Lizzy and I have been trying to track slugs so that she can model how they forage – she spoke for 10 minutes on the problem of slugs and imagery, and I spoke for 10 minutes on preliminary slug tracking results. Here’s a screenshot of my favourite slide, showing the wide range of shape deformations that a single slug can undergo.

Building a lightstage

A Lightstage is a system which lets you completely control illumination in a particular space, and capture images from multiple views. They’re used for high resolution graphics capture and computer vision, and they’re fairly rare. I don’t think there are many non-commercial ones in the UK, and they’re research kit (which means you can’t really just go out and buy one, you’ve got to actually build it). Usually, Lightstages are used for facial feature capture, but I’m kinda interested to use them with plants. With the support of the National Plant Phenomics Centre, here in Aberystwyth, and and Aberystwyth University Research Fund grant (URF) I’ve been slowly putting one together.

The key ingredient of a Lightstage is a frame which can hold the lights and the cameras equidistant from the target object. We’ve gone for a geodesic dome construction. Here’s a time-lapse video of Geoff from Geodomes.com building ours (a 2 metre 3v dome made out of rigid struts covered in non-reflectant paint). He has a bit of help from Alassane Seck, who did a PhD here in Aberystwyth on Lightstage imaging.
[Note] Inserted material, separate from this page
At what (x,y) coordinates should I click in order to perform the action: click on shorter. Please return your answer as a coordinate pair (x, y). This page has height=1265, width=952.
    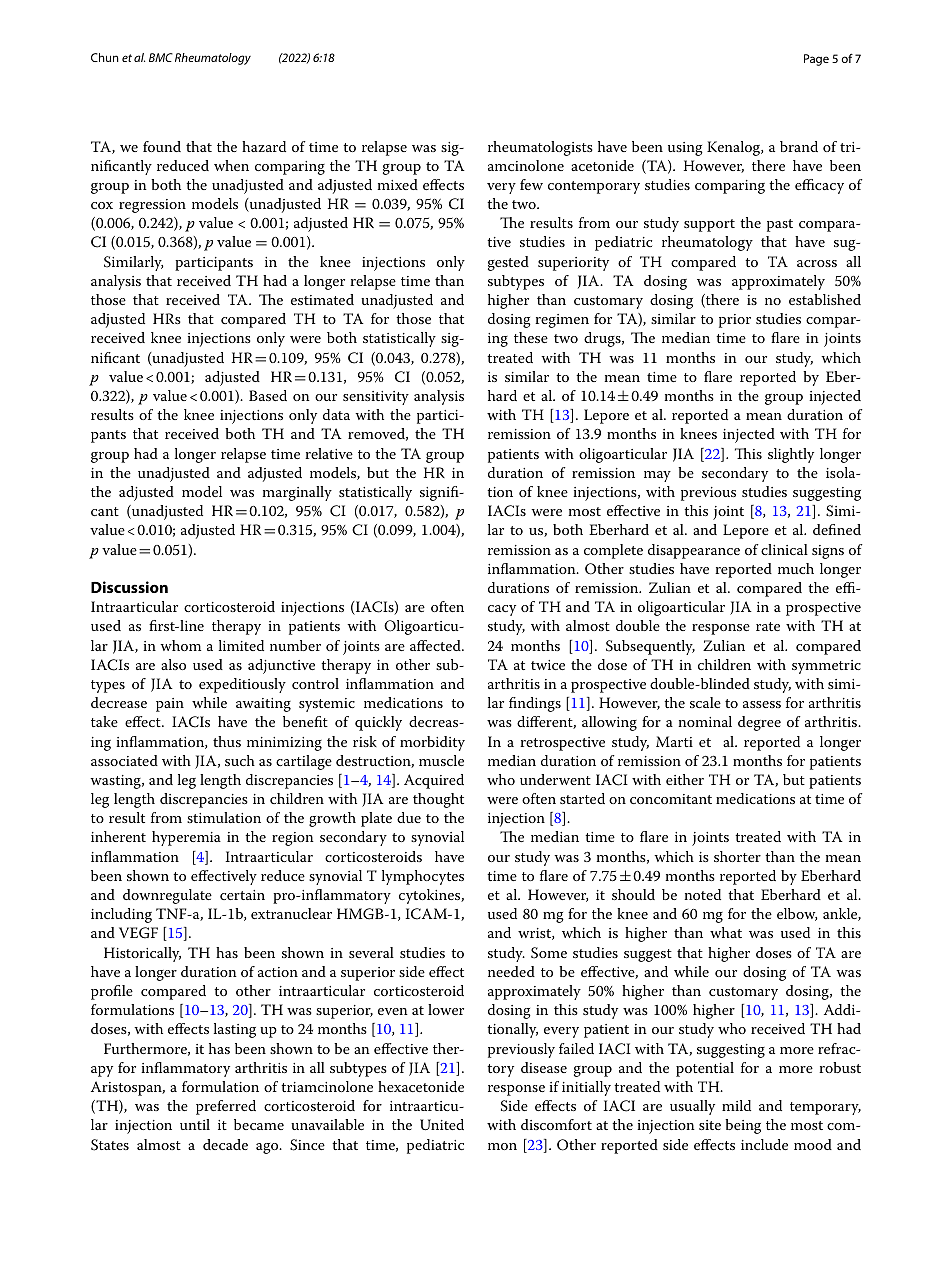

Once we’d got the dome, the next job was to think about mounting lights on the dome. There are a couple of different approaches we can take, but the essential features are that some of the lights are polarised and some of the cameras also have polarising filters. This means we can separate out specular reflections (light that bounces straight off) and diffuse reflections (light that interacts more with the surface of the object). Pete Scully‘s been working on the light placement, doing a lot of work in simulation. Here’s an early simulated placement: dots are lights, boxes are cameras.

The dome was housed in the Physical Sciences building but it’s recently moved. This puts us in a room which is actually light-tight, a key consideration for reducing interference in the controlled lighting situation. Here’s an arty shot of the top of the dome in its new home.

Since the move of room (very recently) things have really picked up. We’ve got a light-proof space, and we’ve got an intern from France (Robin Dousse) working with us too. Andy Starr‘s been working on the electronics and construction from the outset, and during breaks in teaching has really driven the project forwards. Here’s a shot of Robin, Pete and Andy by the dome:

Robin’s been working on programming our LED controllers. We’ve a fairly complicated master-slave controller system, as running 100 or so ultra-bright lights is not trivial. We’re aiming for a pair (one polarised, one not) at each vertex. Here’s a 12 second video of some flashing LEDs. It’s going to look a lot more impressive than this once it’s actually going, but hey, this is actual lights lighting up on our actual dome so I am very pleased.

We’ve now also, finally, got cameras on the dome. We’re not 100% certain about positioning, but we’re getting there. Andy’s been working on the camera triggers. Soon we’ll have something which flashes, takes pictures, and gives us the data we want.